Fana kembali melanjutkan jalannya. Ia menuruni tangga dan menuju ke minimarket dekat koperasi.
"Kau pergi ke mana?" Alfred sempat bingung mencari Leo.
"Maaf, tadi hanya ada masalah sedikit." Leo hanya tersenyum kecil.
"Tolong jangan menghilang seperti anak bocah lagi." Alfred menyindir halus.
Klek!
Pintu kamar di depan mereka berdua terbuka. Keluar seseorang dengan mengenakan seragam jas putih ala dokter.
"Alfred? Tu-tuan muda?" Daniel begitu terkejut dengan kehadiran mereka berdua.
"Halo, Daniel …." Alfred menyapa.
"Yo …." Satu sapaan pendek dari Leo.
Daniel hanya bisa tersenyum, seakan-akan ia tahu dengan maksud kedatangan mereka berdua.
"Ikut aku." Daniel menuntun mereka berdua.
Mereka segera menaiki tangga emergency ke rooftop atas. Terlihat di langit, bulan purnama begitu cantik dengan warna putih terang benderangnya. Dipadukan dengan titik-titik cahaya kecil dari semua bintang, terasa langit malam itu begitu indah seperti lukisan.

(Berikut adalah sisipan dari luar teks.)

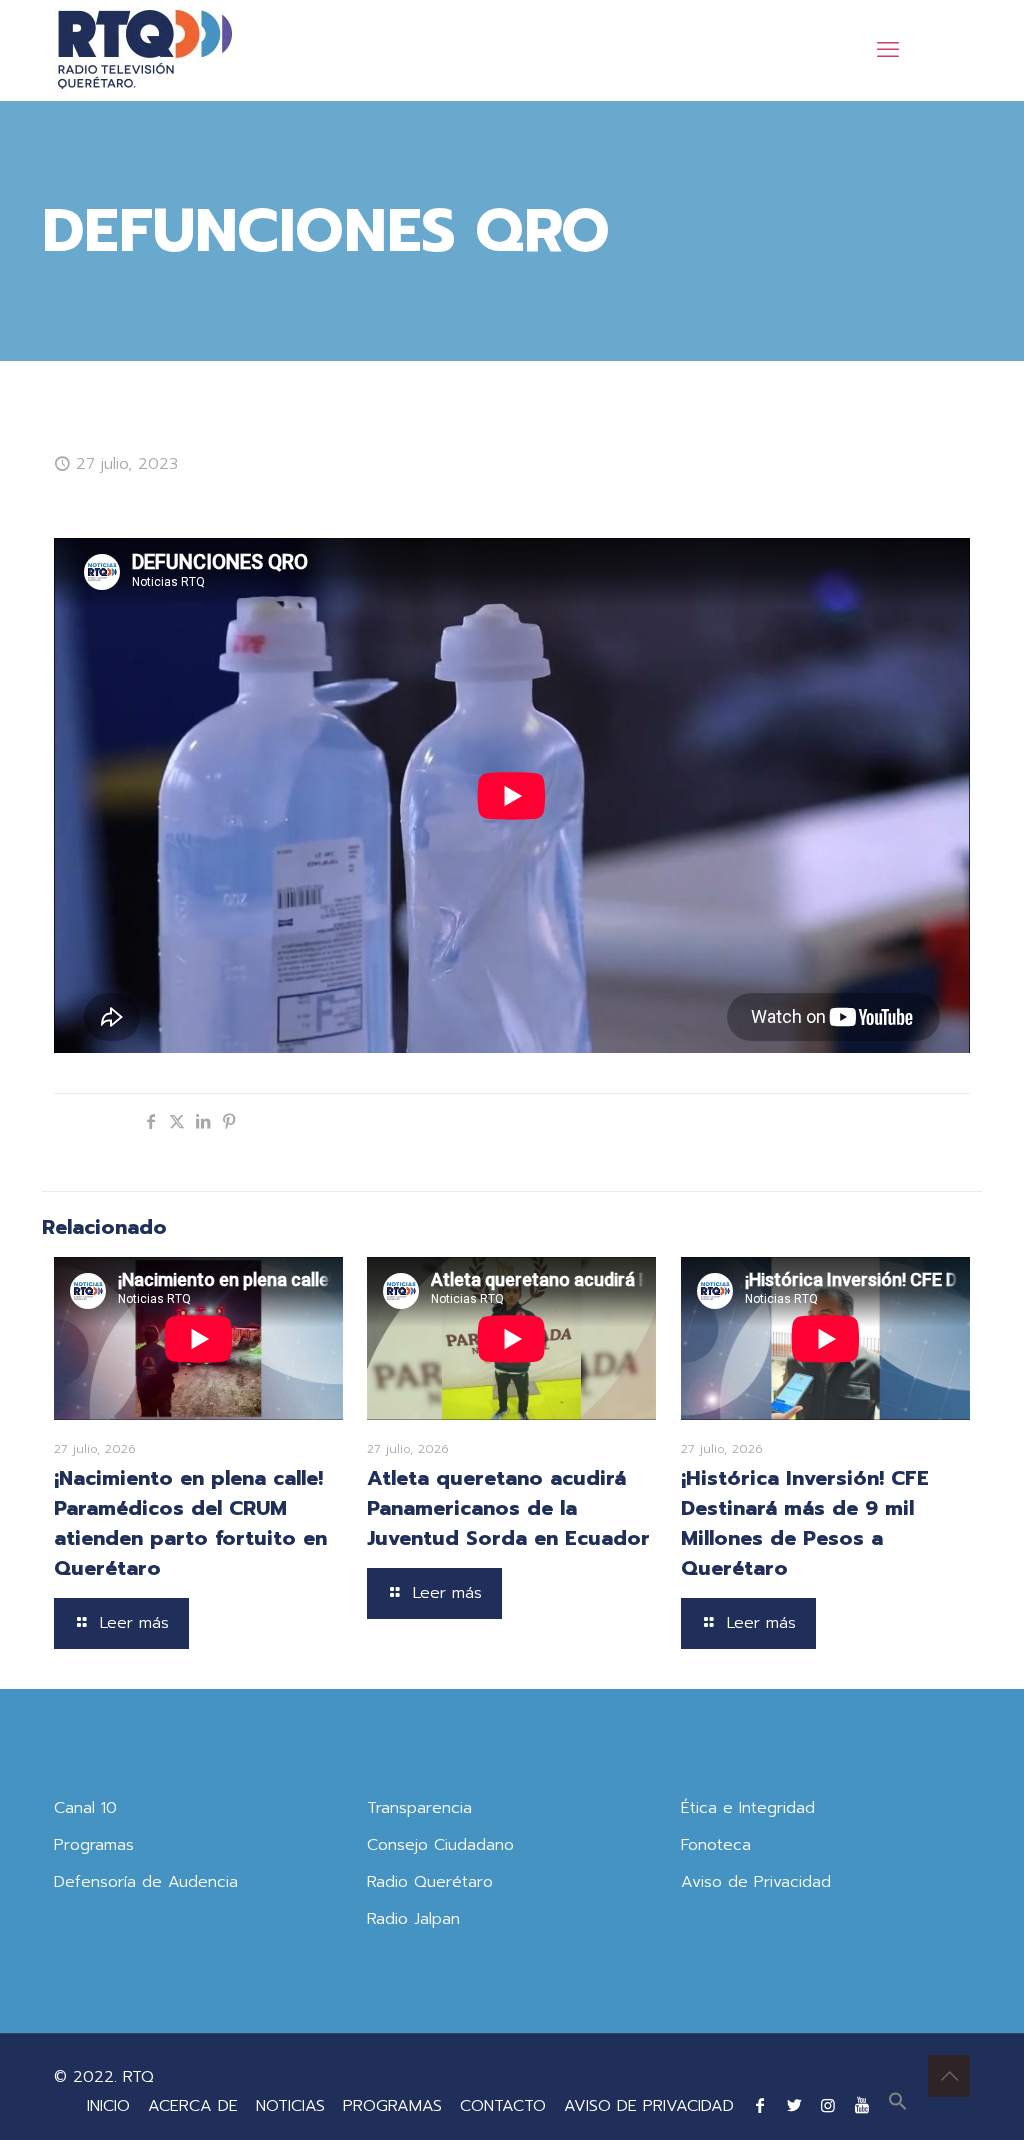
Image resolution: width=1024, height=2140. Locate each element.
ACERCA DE (193, 2106)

"Apa kau kemari untuk menanyakan tentang stok darah?" Daniel langsung menebak maksud kedatangan Alfred dan Leo.
"Yah, itu benar." Alfred mengeluarkan sebuah kertas berisi perjanjian pengambilan darah.
"Tapi kenapa kali ini tuan muda ikut?" Daniel merasa bingung.
"Ia merasa bosan, jadi aku membawanya." Alfred melihat Leo sedang berdiri di atas dinding pembatas rooftop.
"500 tahun berlalu, dan hari ini ia merasa bosan? Itu sebuah pencapaian yang luar biasa." Daniel menyindir halus.
"Lebih baik ia bosan dengan caranya sendiri, bukan dengan menghisap darah seluruh manusia di ibukota." Alfred mulai merasa takut bila Leo mulai hilang kendali.
"Apa ia bisa melakukan itu? Setahuku, tuan muda tidak seperti para pewaris royal blood lainnya. Ia sedikit unik, khususnya dalam persoalan bersosialisasi." Daniel melirik Alfred.
"Itu benar, tapi kecerdasannya, bila dibandingkan dengan 12 pewaris lainnya, ia jauh di atas mereka." Alfred tersenyum.
"Ia ingin ke mana?" Leo melihat Fana keluar gedung dan menuju ke arah jalan raya.